▶ TASK SET:
a: Render this sentence from the Assembly debate on public health in the ACT into Spanish: "You cannot run a hospital at 100 per cent occupancy."
b: Carry on the Assembly debate on public health in the ACT from the point where it stops, keeping Mrs Carnell's speaking voice.

MR DEPUTY SPEAKER: Madam Speaker has received a letter from Mrs Carnell proposing that a matter of public importance be submitted to the Assembly for discussion, namely:

The need for the Follett Government to overcome the crisis in public health in the ACT.

MRS CARNELL (Leader of the Opposition) (4.04): Mr Deputy Speaker, before I start this speech I want to put right something that Mr Berry said before about activity reports. The first activity report was put together in June 1991 on the decision of the Resources and Service Development Committee of the Board of Health which I chaired. The decision was made before Mr Berry took over the ministry. I want to right the record there. It is important that that is put right.

On 19 August this year the Minister said on ABC radio, "We are on the way to a better health system". We have heard him say in this place so often that Health is getting better, that everything is rosy in Health.

Mr Berry: Under Labor.

MRS CARNELL: That everything is rosy in Health under Labor.

Mr Berry: Getting better; much better.

MR DEPUTY SPEAKER: Order!

MRS CARNELL: Mr Deputy Speaker, today our public health system is on the verge of total collapse. Wherever you look in Health, Mr Deputy Speaker, there is a crisis situation. The two professions most critical to health care in our hospitals - specialist doctors and nurses - are locked in disputes with the Government. The morale of Health staff is at an all time low. Waiting lists for elective surgery are growing by 100 people every month. That is three people a day. That is an amazing situation. Hospital occupancy rates have been running at near critical levels. You cannot run a hospital at 100 per cent occupancy. We have the fewest public hospital beds per capita in Australia. That number is fewer than anywhere else, and it is a long way fewer than anywhere else. In fact, the Macklin report suggested that by the end of this century Australia should look at having 3.3 public hospital beds per thousand. That is right down the track, the year 2000, when lots will have happened in terms of medical technology. The ACT, at best, and I stress "at best", currently has 2.7. Actually it is probably closer to 2.5, but I am being very charitable today.

▶ DATA BELOW:
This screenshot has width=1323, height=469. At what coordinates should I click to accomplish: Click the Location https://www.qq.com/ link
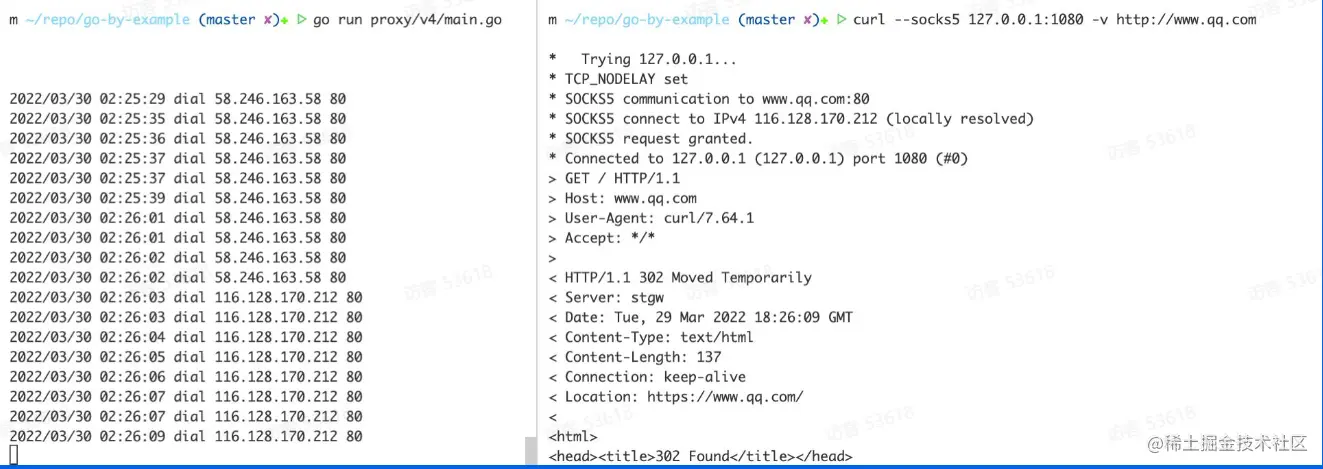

▶ TASK-BY-TASK ANSWERS:
a: No se puede gestionar un hospital con una ocupación del 100 por ciento.

b:
Hospital operating costs, regardless of what Mr Berry said, are far, far higher than the national average. The recent KPMG report suggested 31.44 per cent higher. Mr Berry's own budget of the year before last suggested that they were 30 per cent higher, so I am quite happy to take either figure from either source. Health budgets blow out every year. You would have to believe that budgets in the ACT are a bit like well-worn tyres - they just blow out and continue to blow out. Of course, under Mr Berry, budgets never blow out; we just overspend. And we still do not have a hospice, even though it was approved in 1988. It was approved again in 1989. The story goes on. We could go ahead with the hospice tomorrow if Mr Berry was not bloody-minded about the site.